Pílula antiviral da Pfizer contra a COVID-19
A farmacêutica Pfizer informou na sexta-feira, 05 de novembro, que seu medicamento oral contra a COVID-19 reduziu o risco de hospitalização em 89% para pacientes em estado grave.
A pílula, ainda conhecida pelo nome experimental PF-07321332, foi projetada para impedir que o vírus se multiplique. A única reação adversa, comunicada pela empresa, foi que administrá-la junto com Ritonavir retarda sua degradação no corpo.
A Pfizer disse que planeja enviar resultados de testes provisórios para sua pílula, que é administrada em combinação com um antiviral mais antigo chamado Ritonavir, à Food and Drug Administration dos Estados Unidos como parte do pedido de uso de emergência que abriu em outubro. Nenhuma morte foi relatada entre as pessoas que tomaram o medicamento.

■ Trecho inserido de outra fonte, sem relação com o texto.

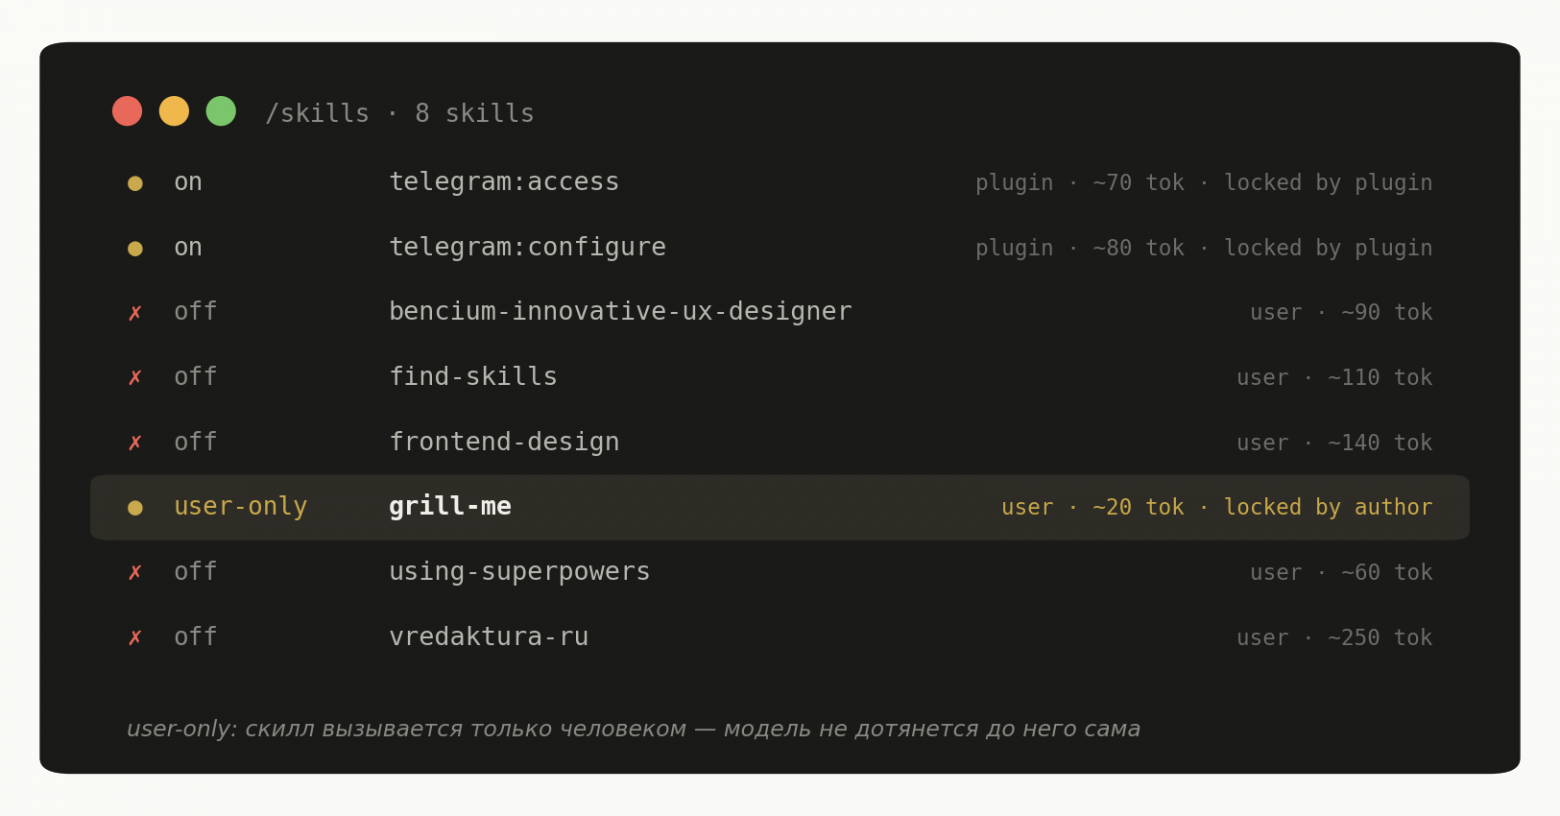This screenshot has width=1560, height=816.
Task: Toggle the off state of frontend-design
Action: (x=195, y=442)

O tratamento combinado, que terá o nome comercial de Paxlovid, consiste em três comprimidos administrados duas vezes ao dia, por três dias.
Se os resultados dos estudos forem comprovados, o medicamento da Pfizer disponibilizará de maior eficácia do que o medicamento Molnupiravir da Merck, que também está em fase de aprovação nos Estados Unidos.